> [SHORT EXERCISE]
Copy out the part of the data below that opens with the line containing "You are a GUI" and closes with the line containing "Task: Switch to the Display tab in dialog", including both of those lines, word for word. Leave the pictures out of your copy.

> [PROVIDED INFORMATION]
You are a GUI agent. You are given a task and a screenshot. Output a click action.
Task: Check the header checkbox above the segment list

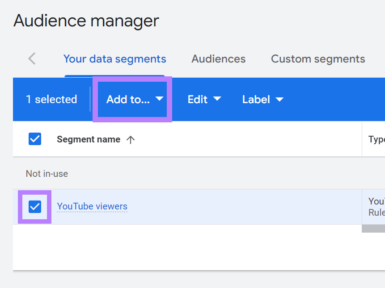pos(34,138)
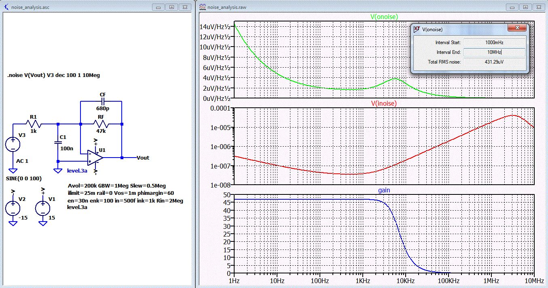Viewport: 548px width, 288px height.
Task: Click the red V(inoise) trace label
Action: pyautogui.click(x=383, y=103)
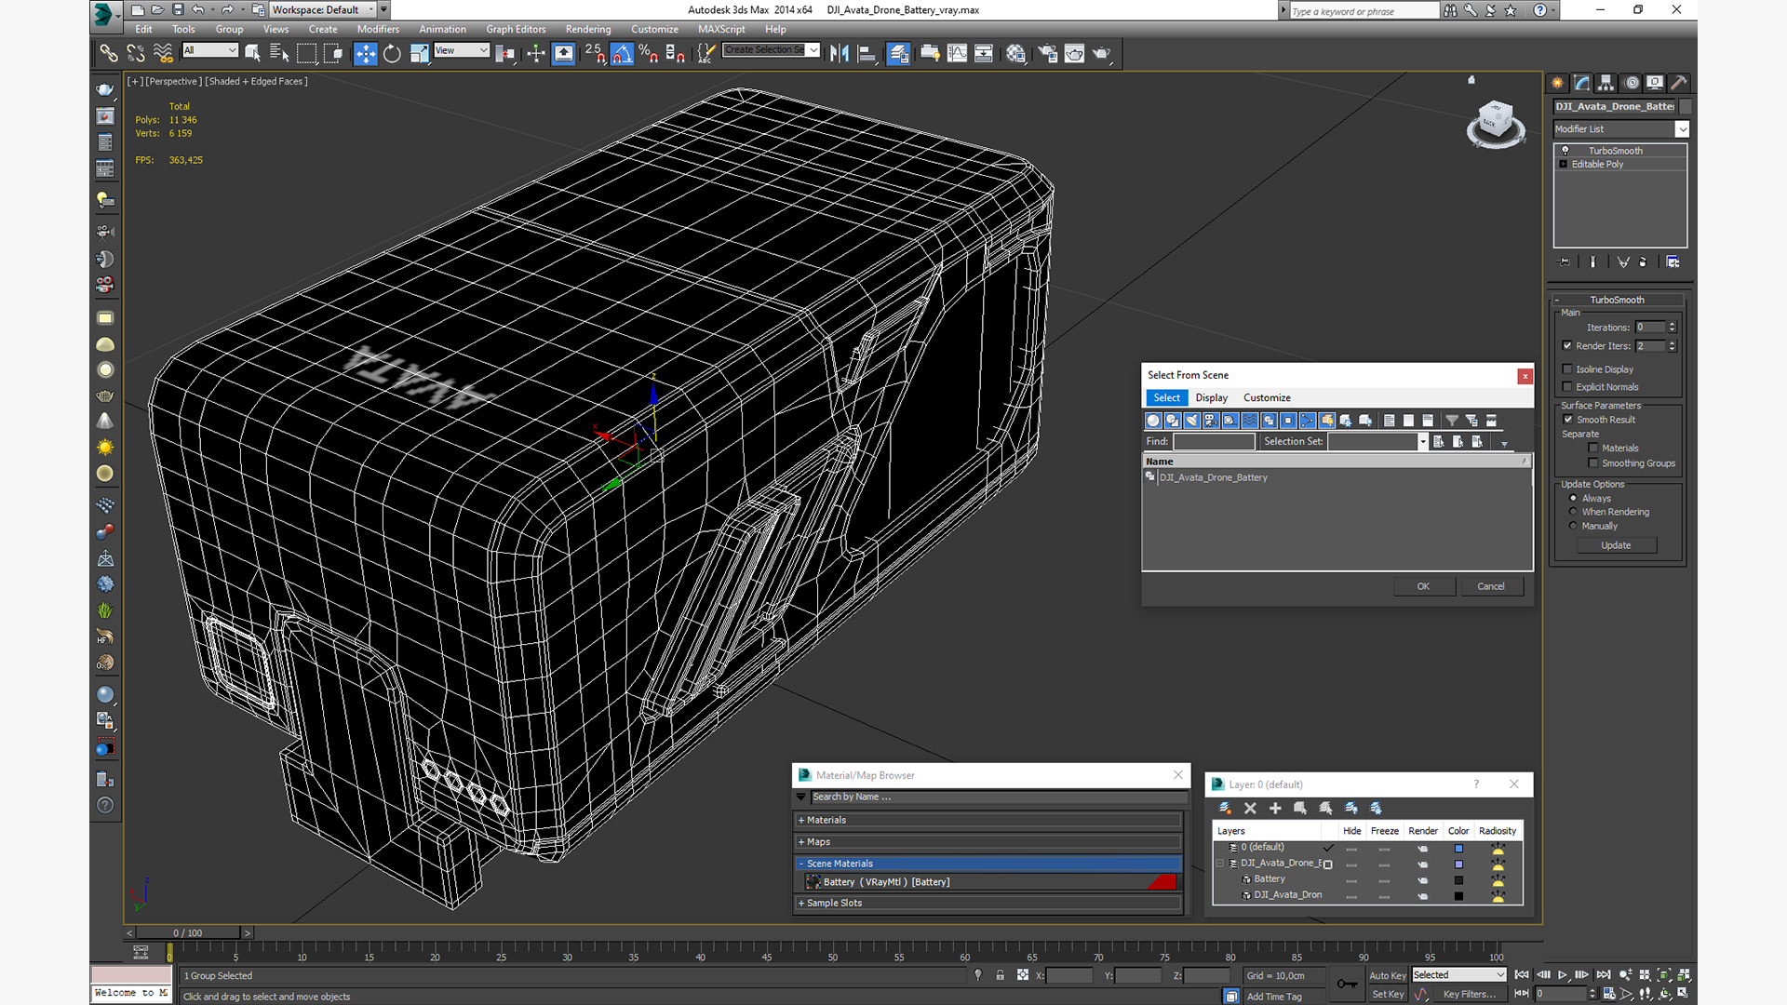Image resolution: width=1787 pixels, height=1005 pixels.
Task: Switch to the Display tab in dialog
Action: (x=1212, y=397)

...

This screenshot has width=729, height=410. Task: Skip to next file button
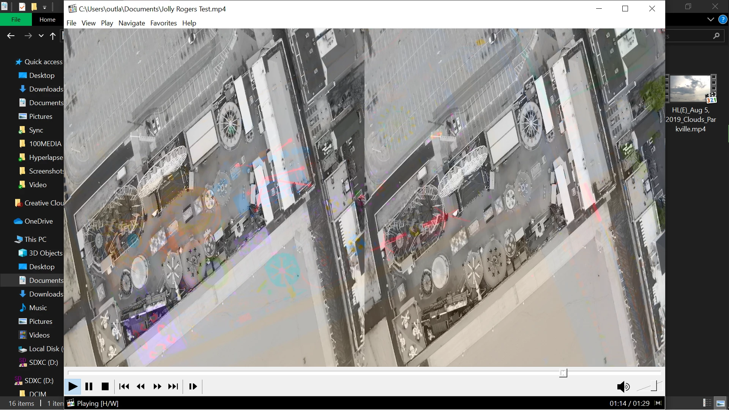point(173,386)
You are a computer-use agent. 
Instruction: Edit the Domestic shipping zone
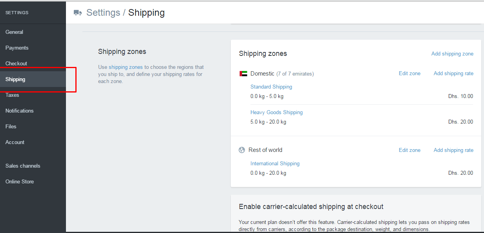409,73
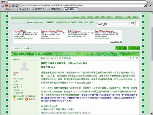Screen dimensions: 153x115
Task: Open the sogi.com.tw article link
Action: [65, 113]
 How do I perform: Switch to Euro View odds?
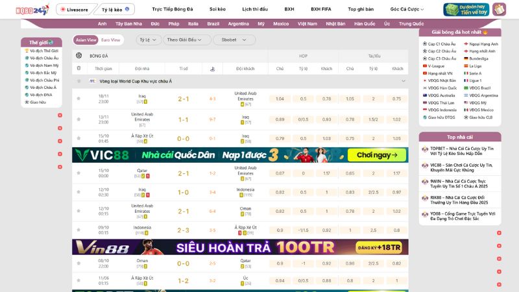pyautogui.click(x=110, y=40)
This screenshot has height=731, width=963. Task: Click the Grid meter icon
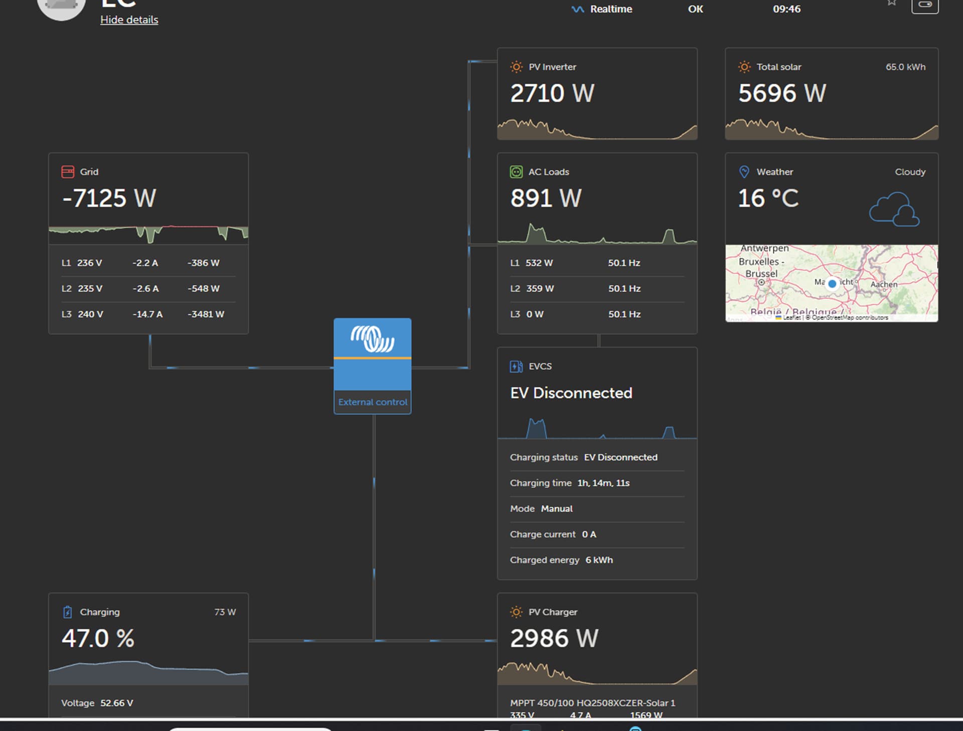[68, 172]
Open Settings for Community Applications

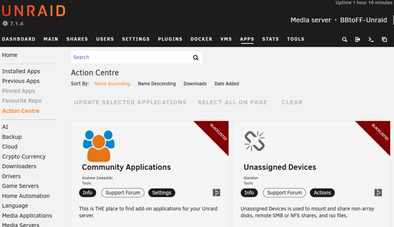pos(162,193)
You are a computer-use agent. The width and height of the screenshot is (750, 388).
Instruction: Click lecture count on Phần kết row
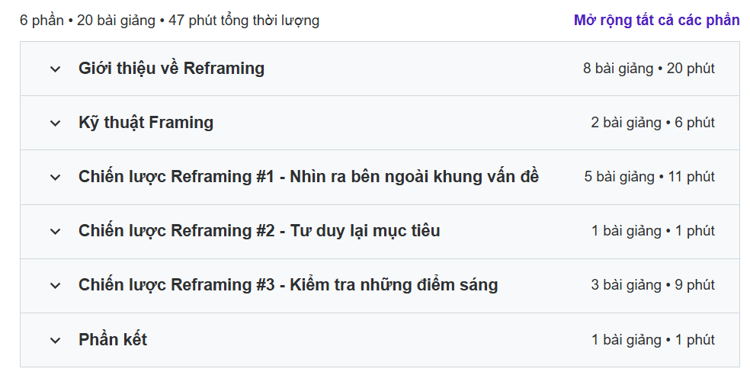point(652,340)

> [RESPONSE BELOW]
You are a GUI agent. You are given a task and a screenshot. Output a click action.
Task: Check the header checkbox above the segment list

pos(34,138)
Viewport: 548px width, 288px height.
Task: Click the red V(inoise) trace label
Action: pyautogui.click(x=383, y=103)
Image resolution: width=1787 pixels, height=1005 pixels.
Task: Switch to the Display tab in dialog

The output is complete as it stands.